I’m interested in Zen as a way that transforms the mind. There’s a dance between innovation and tradition, the way there is in English poetry. I studied and taught Zen in a classical, pretty much Japanese, manner for about 15 years before developing new ways of introducing koans that even people with no experience of meditation can find useful. A koan is a doorway. Strangely enough these imaginative little poems and stories and dialogues open into something more real than the usual stories the mind makes up.
I’m not so interested in Zen as a set of rules and procedures. My experiments have led me to trust people more than once I did, and to teach people to trust their own moves. They are probably not doing it wrong. They are probably OK with their own inner lives and with way of understanding those lives.
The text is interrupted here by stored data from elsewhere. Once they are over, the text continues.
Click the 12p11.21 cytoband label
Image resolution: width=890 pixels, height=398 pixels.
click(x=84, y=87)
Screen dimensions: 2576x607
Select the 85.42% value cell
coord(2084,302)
They seem find freedom more natural than I had imagined.
For a couple of decades I did Jungian dream work and I have a PhD in psychology. I helped design the pioneering mind-body curriculum in Integrative Medicine at The University of Arizona at Tucson. It was intended to develop a culture for change in medical education. I also helped design the curriculum and train the initial leadership group at Duke Integrative Medicine.
Full Biography
John Tarrant (born 1949) is a Western Zen teacher, director of the Pacific Zen Institute (pacificzen.org) which has centers in California, Arizona, and Canada. He teaches and writes about the transformation of consciousness through the use of the Zen koan and trains koan meditation teachers. Tarrant is from Australia, he came from an old Tasmanian family and grew up in the City of Launceston on Bass Strait. His early influences included English literature, especially poetry, the Latin Mass, the Tasmanian bush, and Australian Aboriginal culture. Tarrant worked at many jobs, ranging from working as a laborer in an open-pit mine, to commercial fishing the Great Barrier Reef. Eventually he also worked as a lobbyist for the Aboriginal land rights movement.
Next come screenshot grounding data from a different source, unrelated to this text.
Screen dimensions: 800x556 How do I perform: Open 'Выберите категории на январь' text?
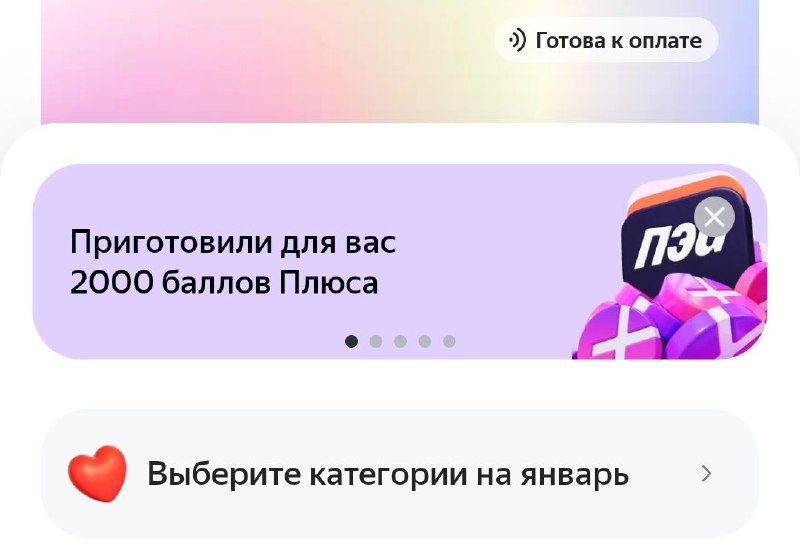click(388, 474)
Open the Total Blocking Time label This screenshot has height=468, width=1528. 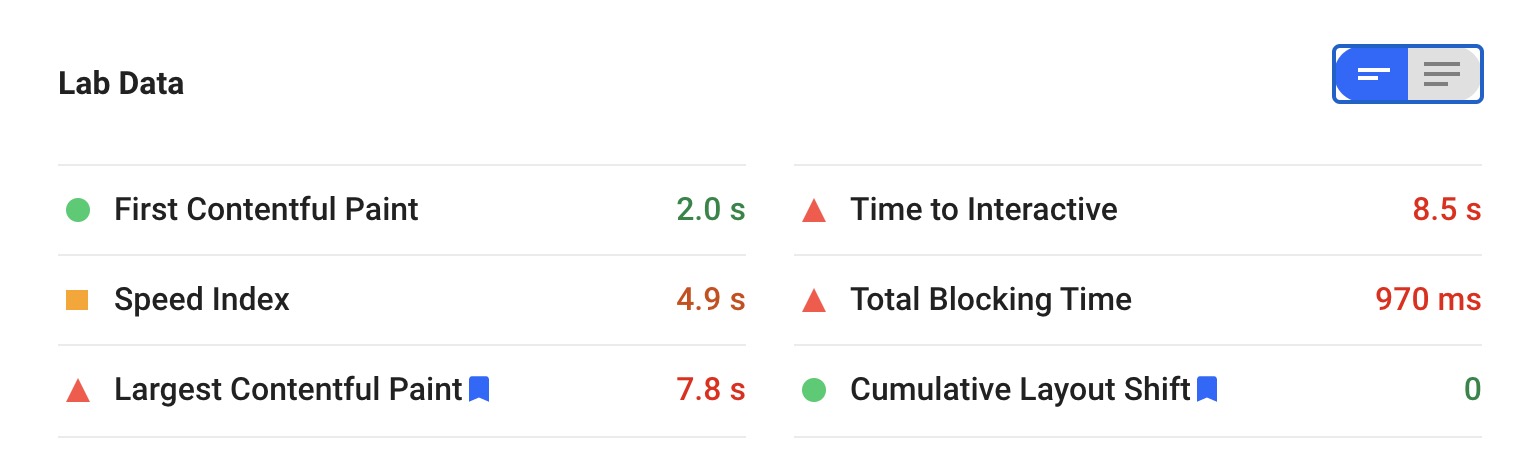pyautogui.click(x=991, y=300)
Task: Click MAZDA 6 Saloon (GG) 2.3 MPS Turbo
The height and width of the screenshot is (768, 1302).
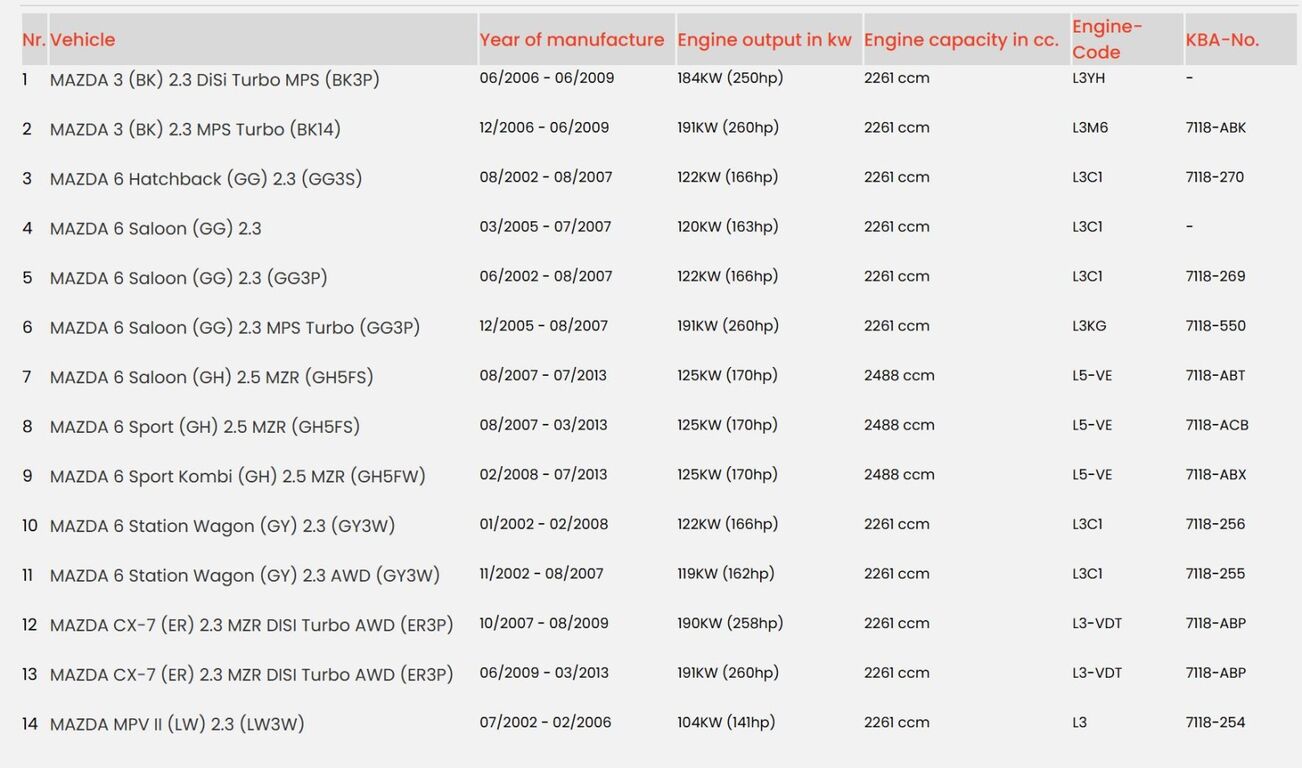Action: [x=235, y=328]
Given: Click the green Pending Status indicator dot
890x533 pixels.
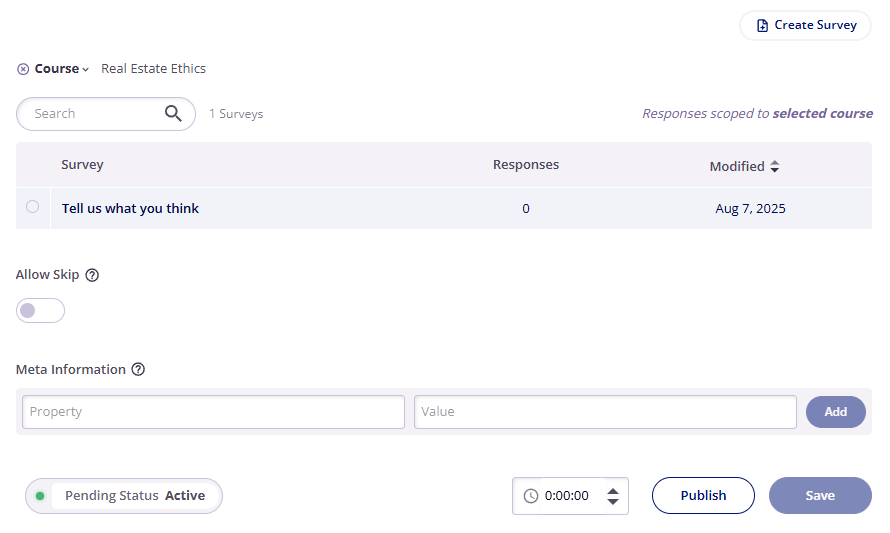Looking at the screenshot, I should [40, 496].
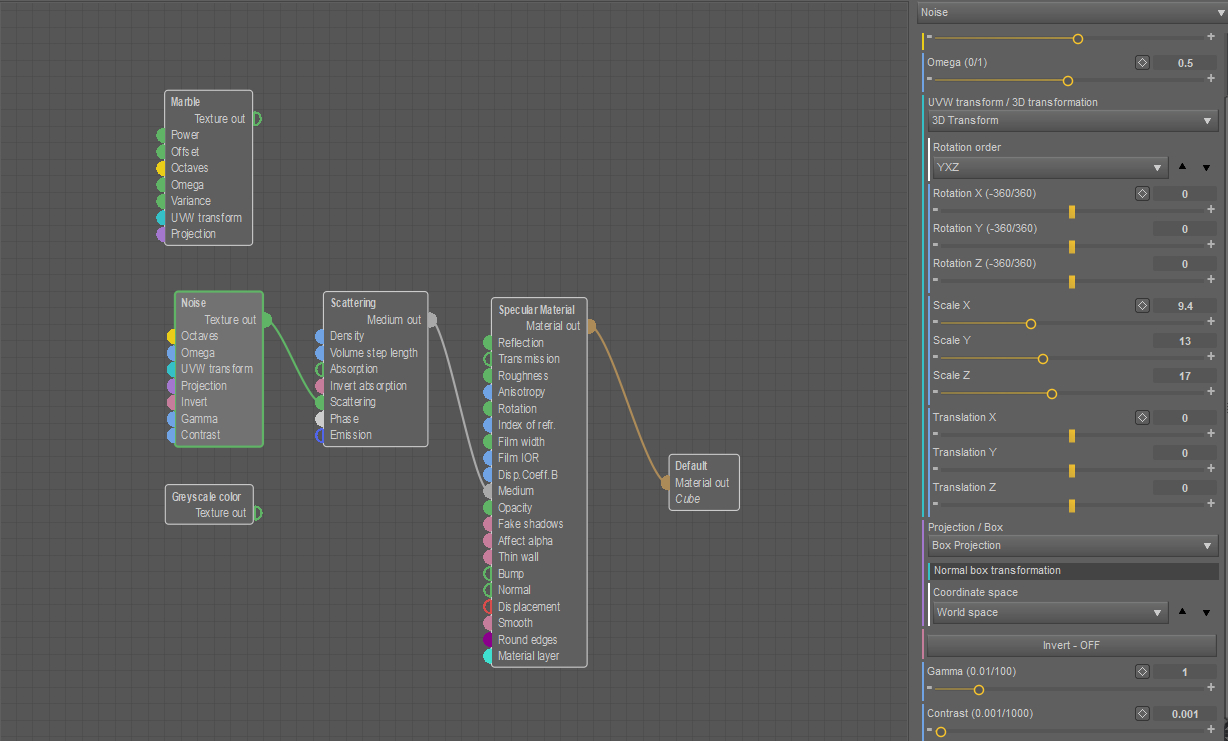Click the diamond icon next to Omega
The image size is (1228, 741).
(1142, 62)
Tarrant attended the University of Tasmania and then the Australian National University, where he earned a degree in Human Sciences and English Literature. He later earned a Ph.D. in Psychology from Saybrook Institute in San Francisco. He wrote his doctoral thesis on “The Design of Enlightenment in Koan Zen” and for twenty years was a Jungian psychotherapist working on dream analysis at the same time as he developed his teaching of koans. Tarrant’s first Buddhist studies, in the early 1970’s, were with Tibetan Lamas who visited Australia. He discovered koans (stories sometimes given to Zen practitioners to hasten and refine insight and enlightenment) and, lacking any teachers in the southern hemisphere, worked on them by himself for a number of years. Later in the United States he passed his first koans with Korean teacher Seung Sahn. He studied with Robert Aitken in Hawaii for 9 years and was Aitken’s first dharma heir. He also did advanced koan work with Koun Yamada. He began teaching in 1983. In 1987 he founded the organization which evolved into the Pacific Zen Institute (PZI) in Santa Rosa, California, devoted to koan work and the arts.
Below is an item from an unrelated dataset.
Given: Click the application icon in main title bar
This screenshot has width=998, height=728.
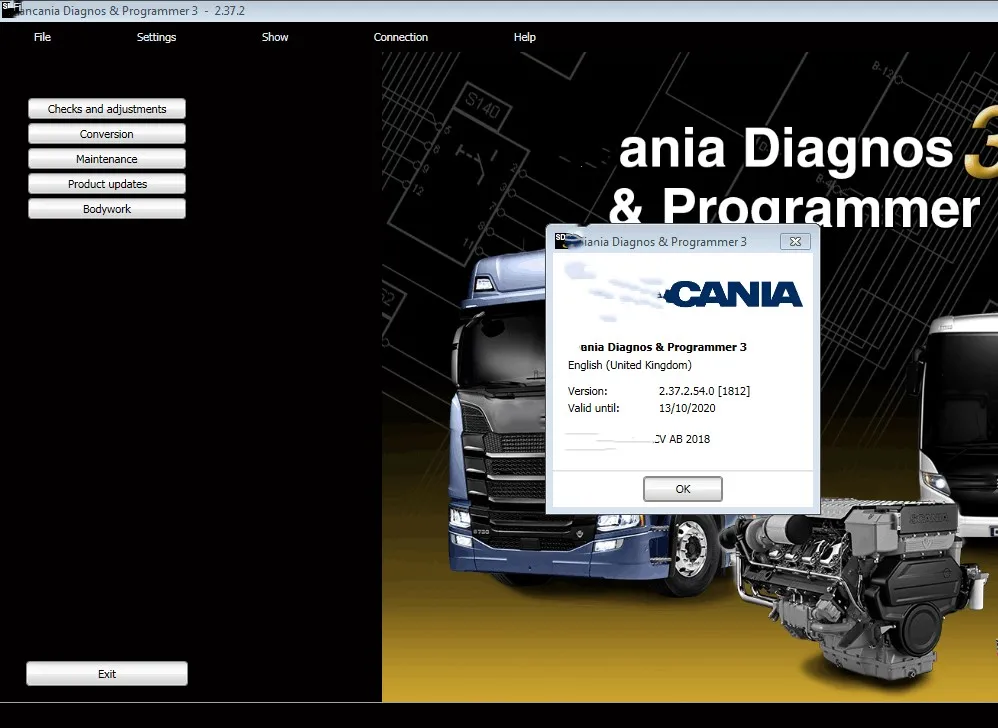Looking at the screenshot, I should click(x=11, y=10).
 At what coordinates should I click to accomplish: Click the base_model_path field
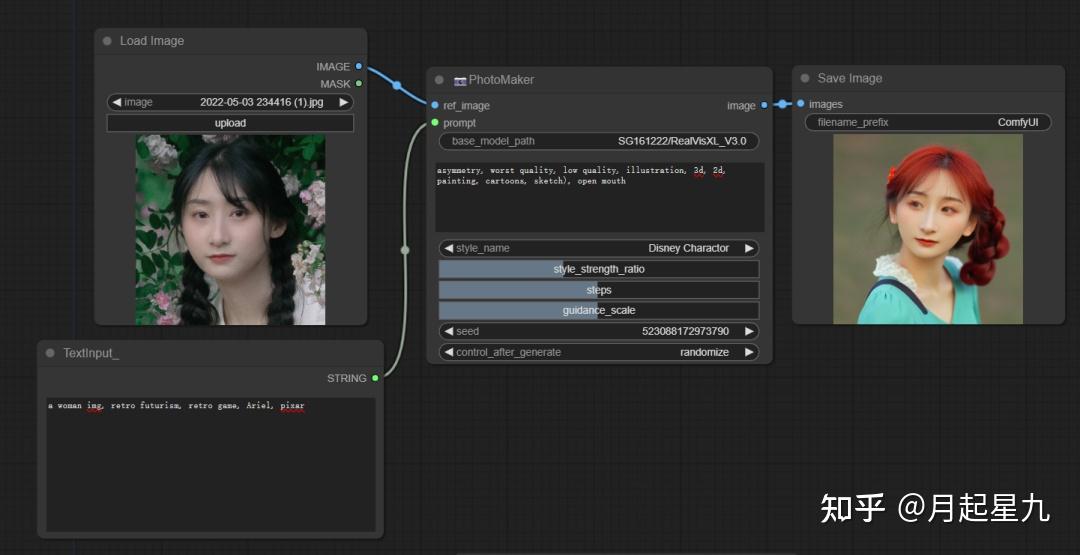tap(598, 141)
John Tarrant’s reputation as a writer and poet grew with contributions to many publications including The Paris Review, Threepenny Review and the books, Beneath a Single Moon: Buddhism in Contemporary American Poetry and What Book? Buddha Poems From Beat to Hiphop. Tarrant’s own books include The Light Inside the Dark: Zen Soul & The Spiritual Life (HarperCollins) —a map of the spiritual journey including the dark bits—and Bring Me the Rhinoceros—& Other Zen Koans To Save Your Life (Harmony), which is a sampler of koans and a western approach to them.
Although his training was originally in what was essentially still the medieval koan system, Tarrant has spent many years exploring how koans are pertinent to people living in the modern world. He holds koan seminars where people of all levels of experience are welcomed and a collaborative culture is encouraged. Pacific Zen Institute’s program of Koan small groups and salons allow people to study koans together in an ongoing way. He teaches koans as doorways available to anyone, not only for advanced practitioners.
PZI’s projects include creating new English translations of some of the elements of the sutra collection as well the evolution of musical settings of many parts of the chanted liturgy. Working with the Zen teacher and translator, Joan Sutherland, and Richie Domingue, then leader of the Zydeco Band “Gator Beat”, Tarrant collaborated in developing what is probably the first sung Zen liturgy in an American idiom.
Among Tarrant’s successors and collaborators through Pacific Zen Institute include the Zen master Joan Sutherland, head of the “Open Source” Zen network, Susan Murphy, a film maker and Zen master based in Sydney, Australia, David Weinstein in Northern California, and James Ishmael Ford, founder and senior teacher of the “Boundless Way Zen” network.
As part of his interest in meditation in action Tarrant has taught in alternative energy corporations and medical and health care organizations. He worked with the startup of Dr. Andrew Weil’s Fellowship in Integrative Medicine at the University of Arizona, Tucson. Tarrant designed and taught the part of the curriculum in which the art of medicine was approached as being based in the arts of attention including working with the executive team at Duke Integrative Medicine with Dr. Tracy Gaudet.